— WHAT TO PRODUCE —
Copy the lines verbatim, starting with the line that contains "Click the bronze rank 3 medal in 作品评论点赞量洞察" and continuing through the end of the entries. Omit the pictures from your copy.

Item position entries
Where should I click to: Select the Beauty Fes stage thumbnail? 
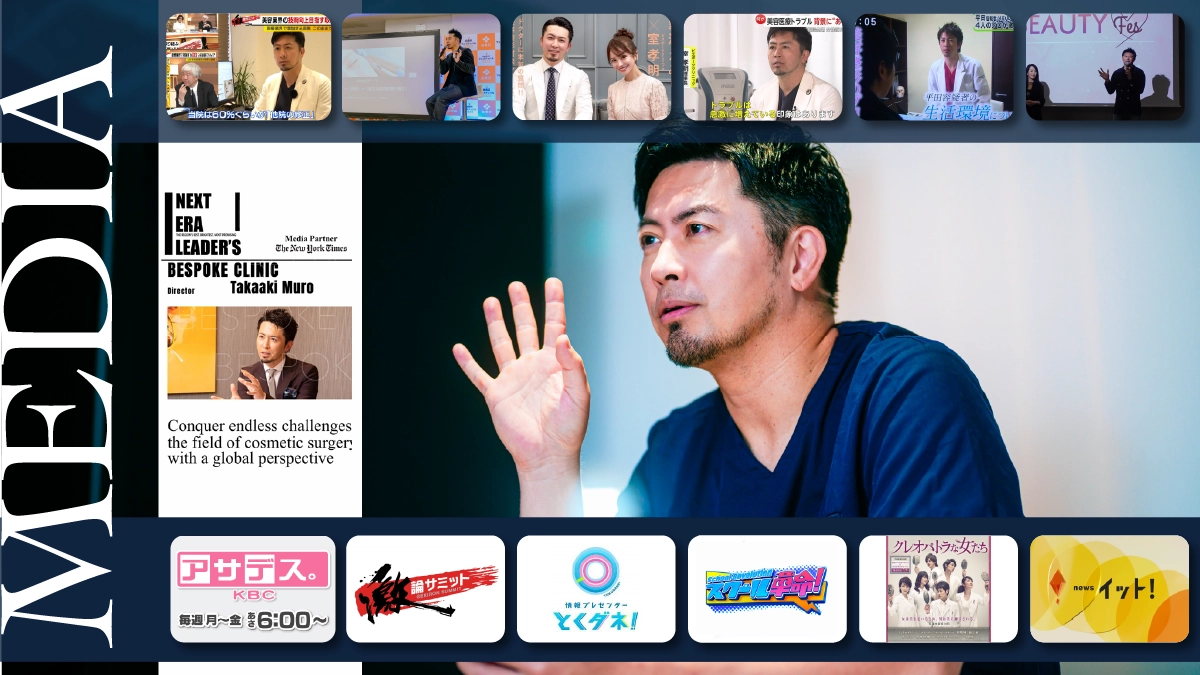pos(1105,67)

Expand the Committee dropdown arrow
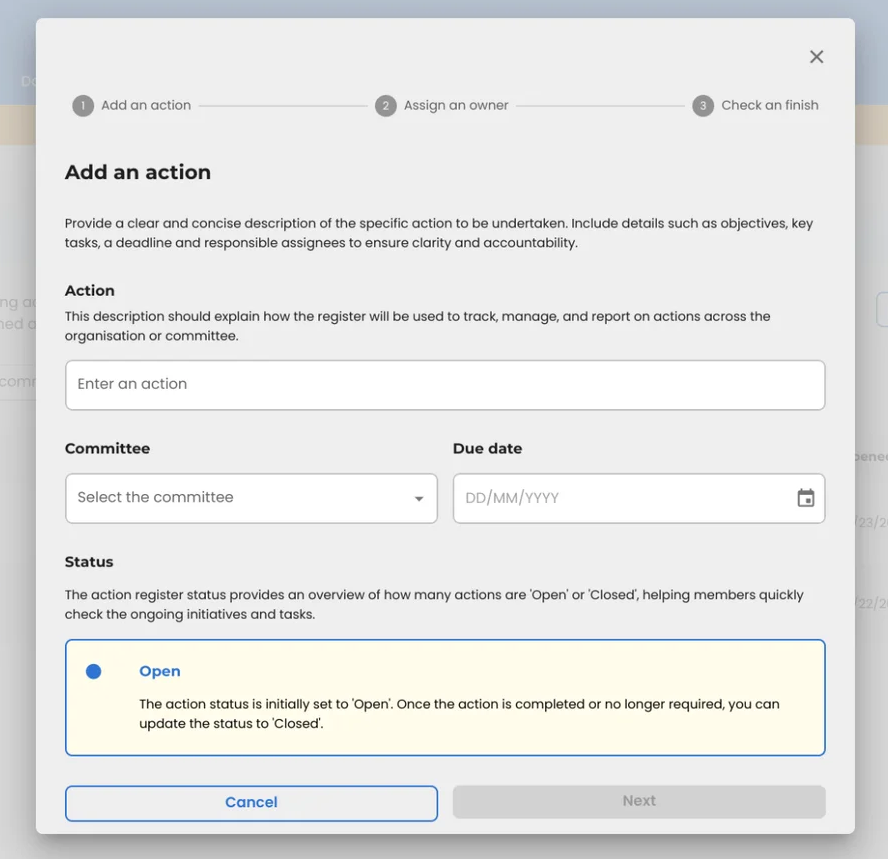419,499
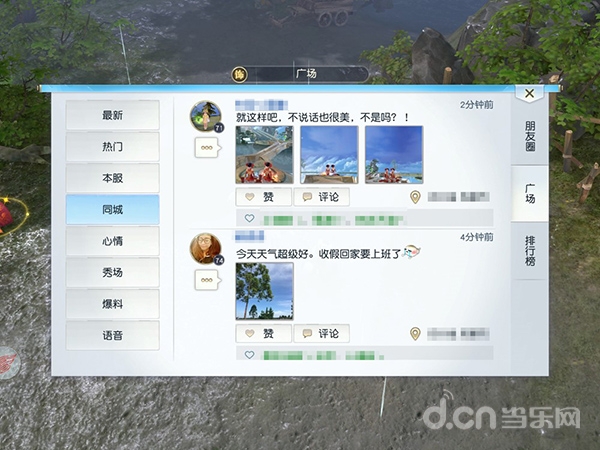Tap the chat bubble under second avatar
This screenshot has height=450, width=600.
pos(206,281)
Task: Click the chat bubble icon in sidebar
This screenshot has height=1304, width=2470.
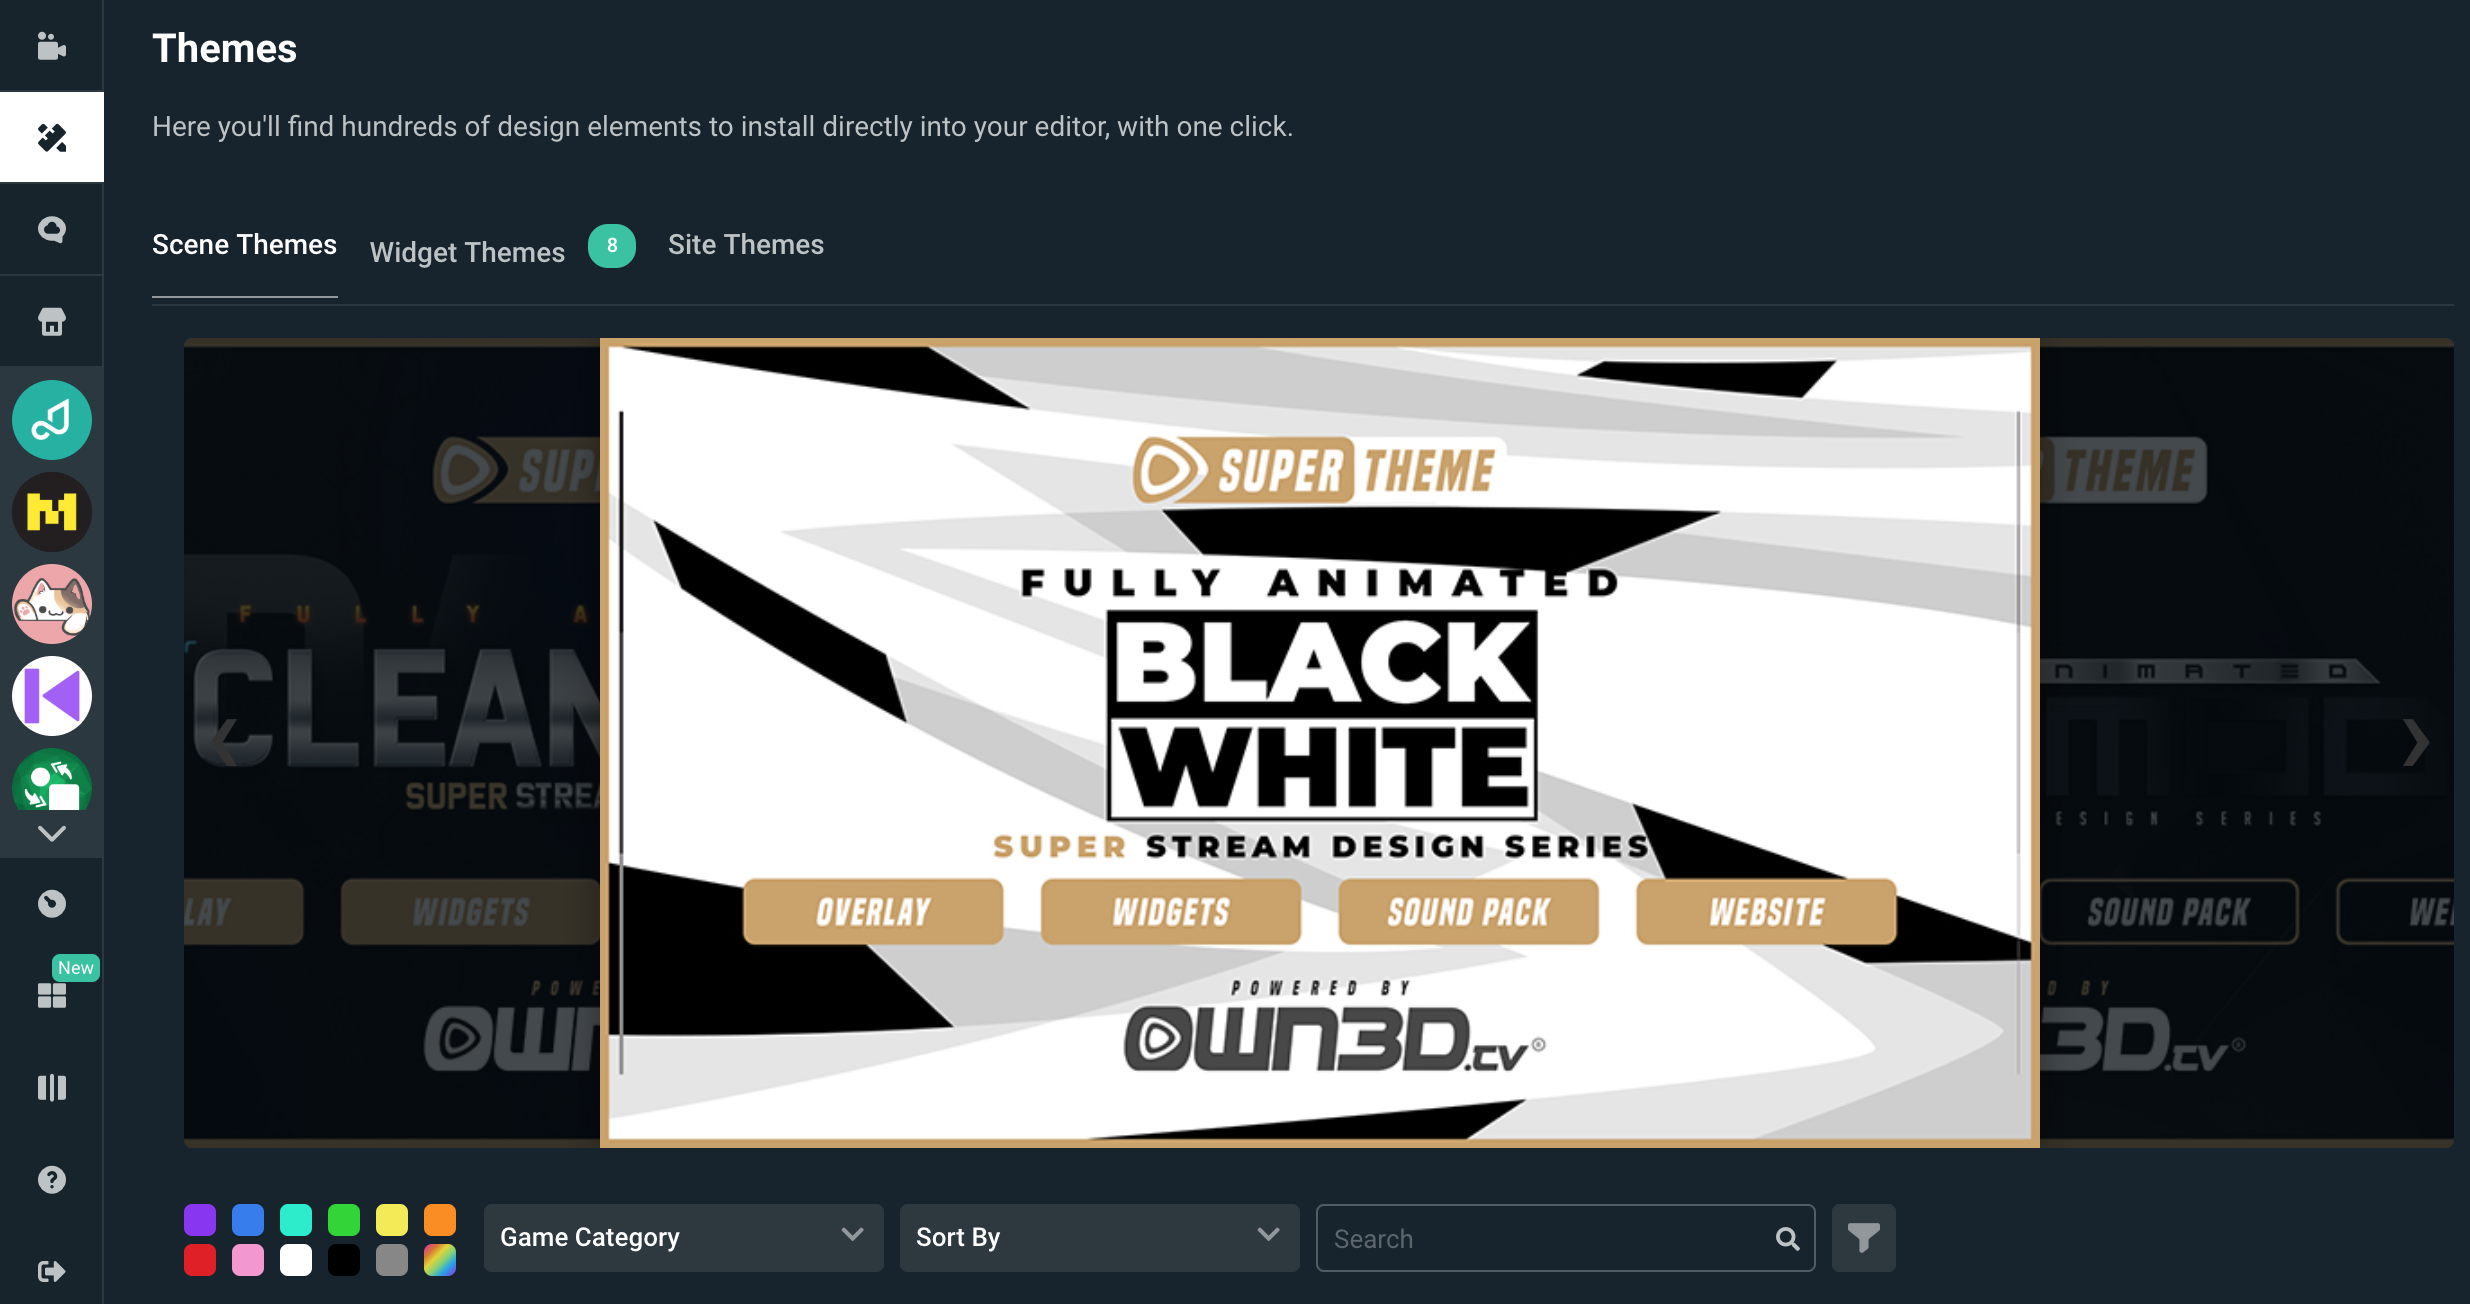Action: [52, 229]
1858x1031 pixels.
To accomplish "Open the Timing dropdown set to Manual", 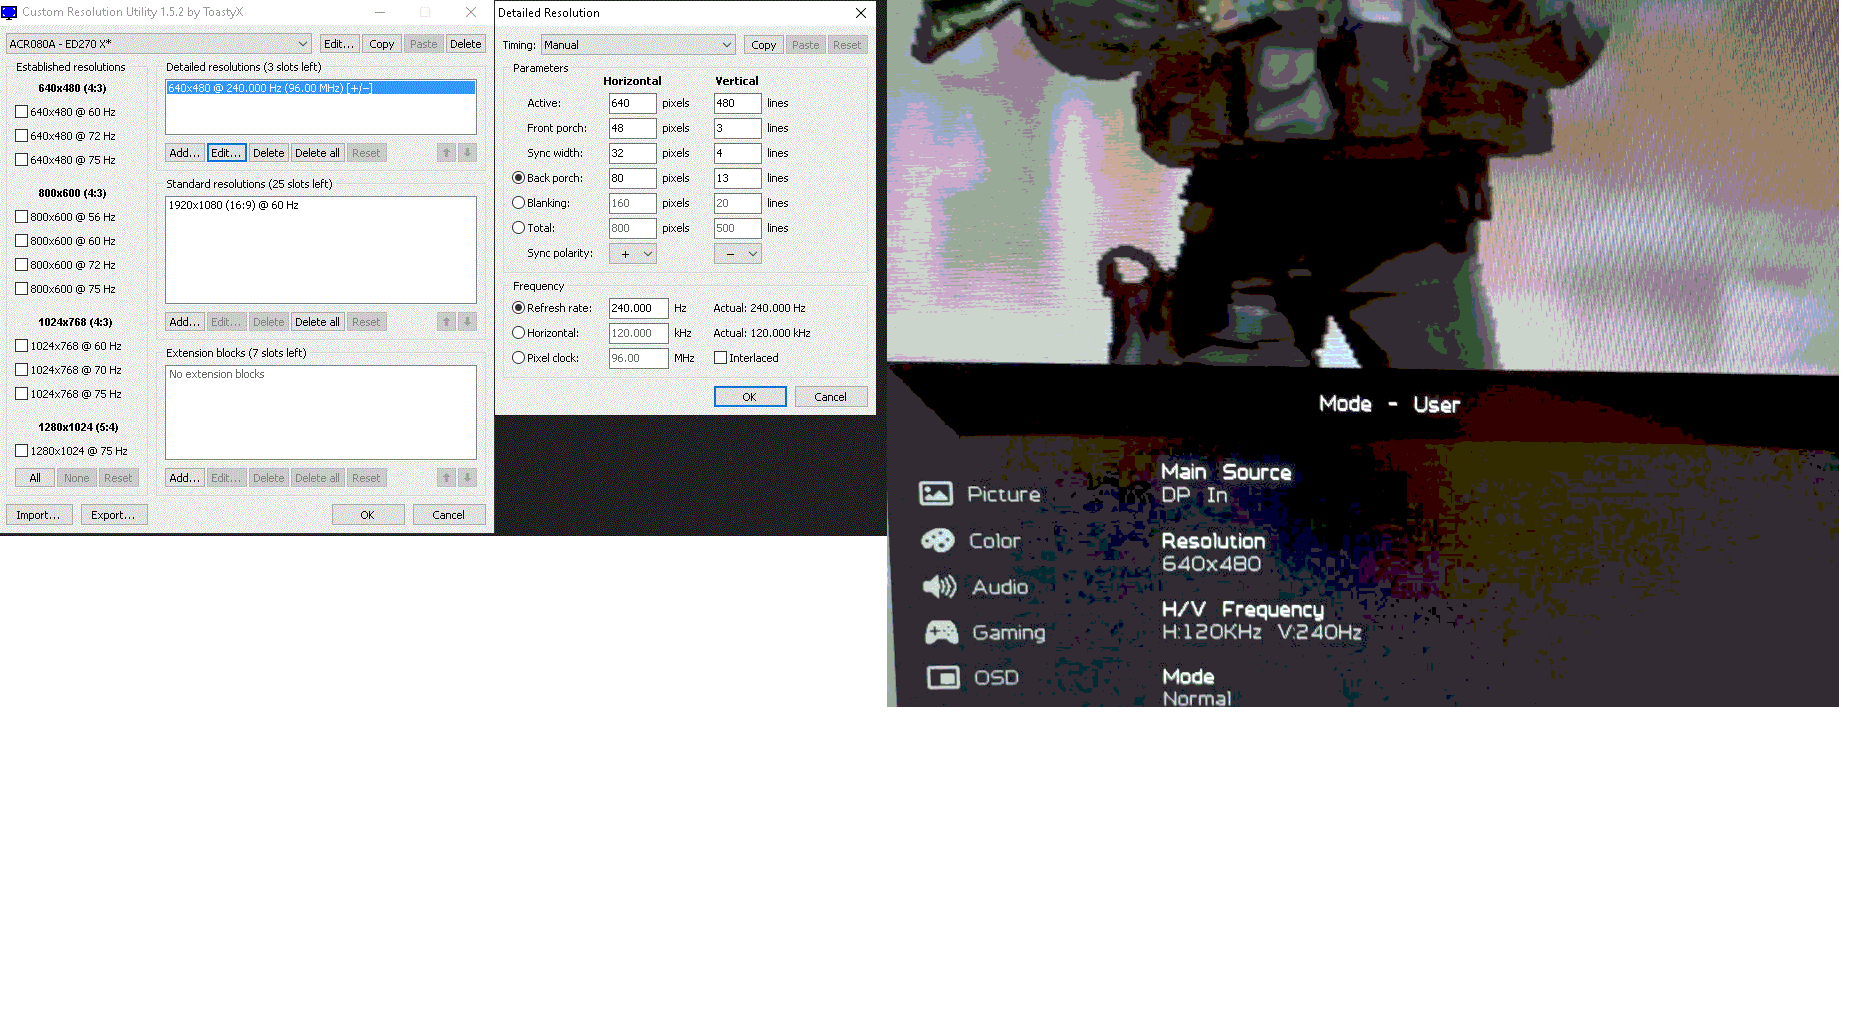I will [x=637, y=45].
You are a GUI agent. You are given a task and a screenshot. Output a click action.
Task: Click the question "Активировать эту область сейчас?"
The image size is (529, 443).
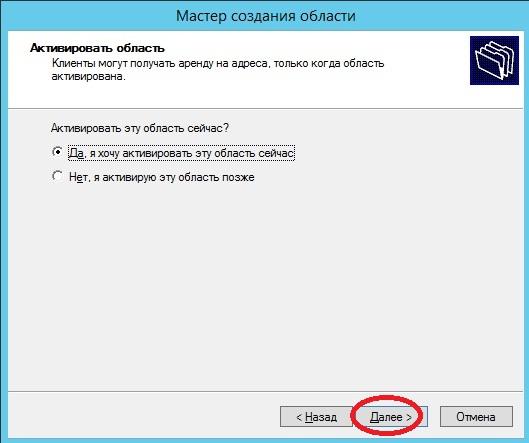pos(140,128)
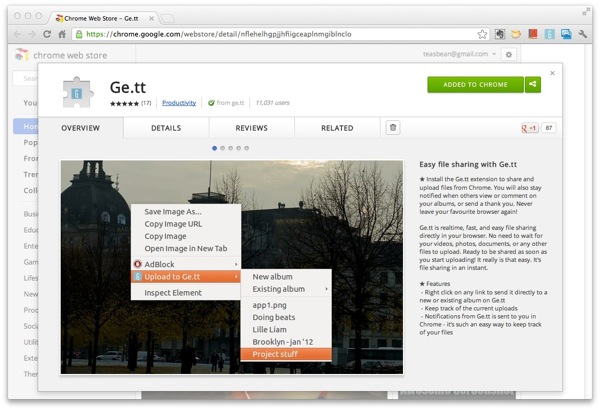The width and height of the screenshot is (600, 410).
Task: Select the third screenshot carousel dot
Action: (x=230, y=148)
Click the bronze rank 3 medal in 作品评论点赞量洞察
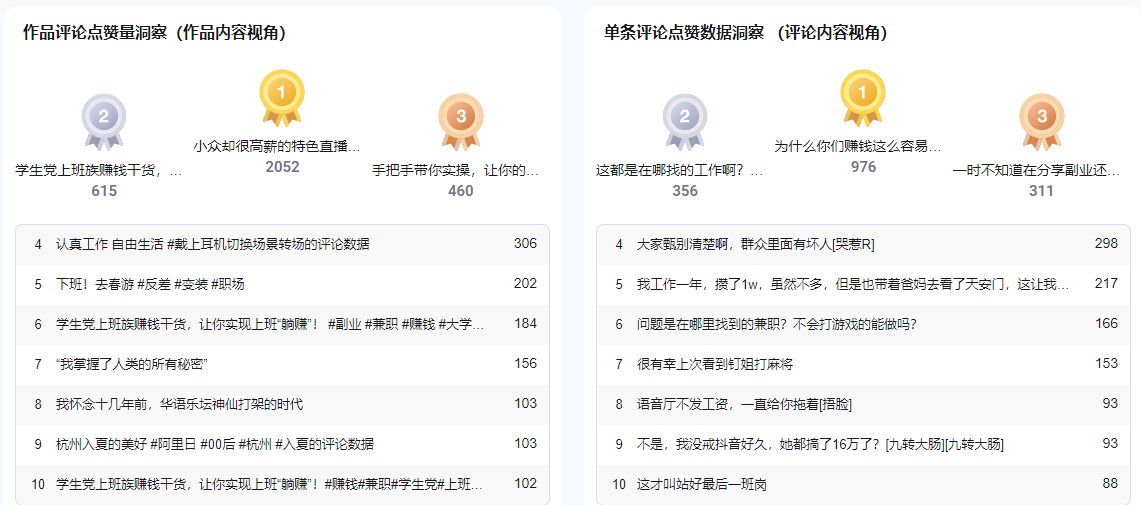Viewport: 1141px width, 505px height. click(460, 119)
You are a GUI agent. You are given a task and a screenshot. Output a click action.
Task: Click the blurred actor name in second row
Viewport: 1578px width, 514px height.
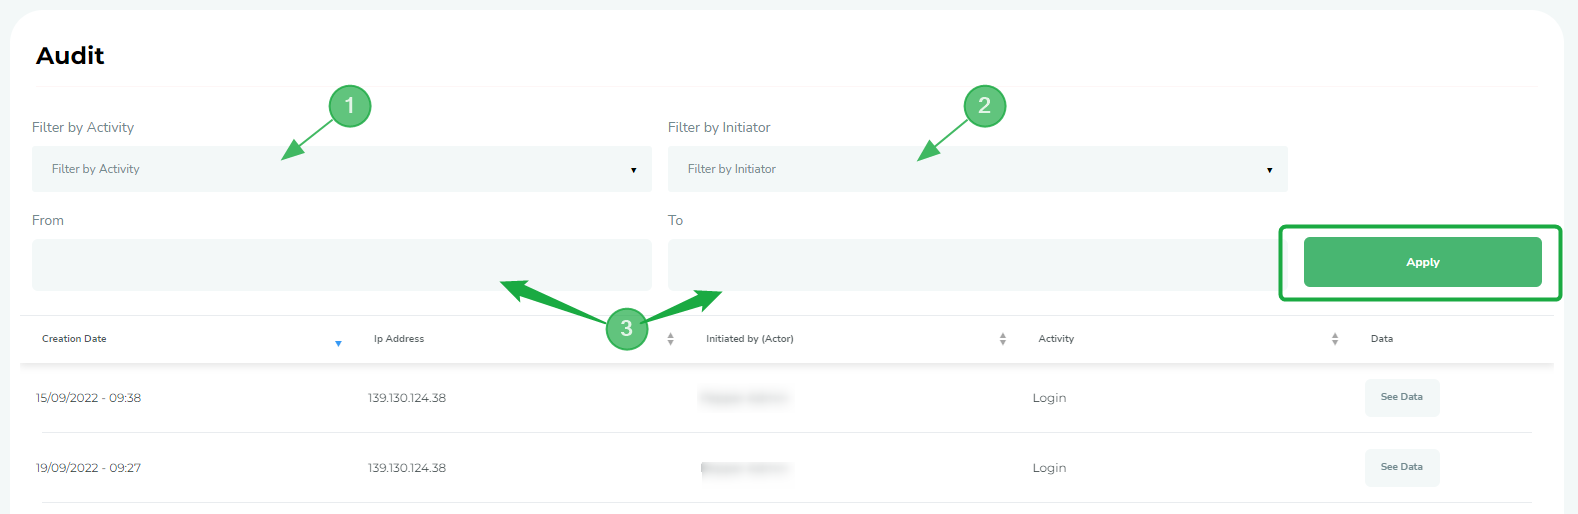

— ANSWER TO THE TASK —
Click the bronze rank 3 medal in 作品评论点赞量洞察
Viewport: 1141px width, 505px height. click(460, 119)
You are a GUI agent. You are given a task and a screenshot. Output a click action.
Task: Click the blurred actor name in second row
Viewport: 1578px width, 514px height.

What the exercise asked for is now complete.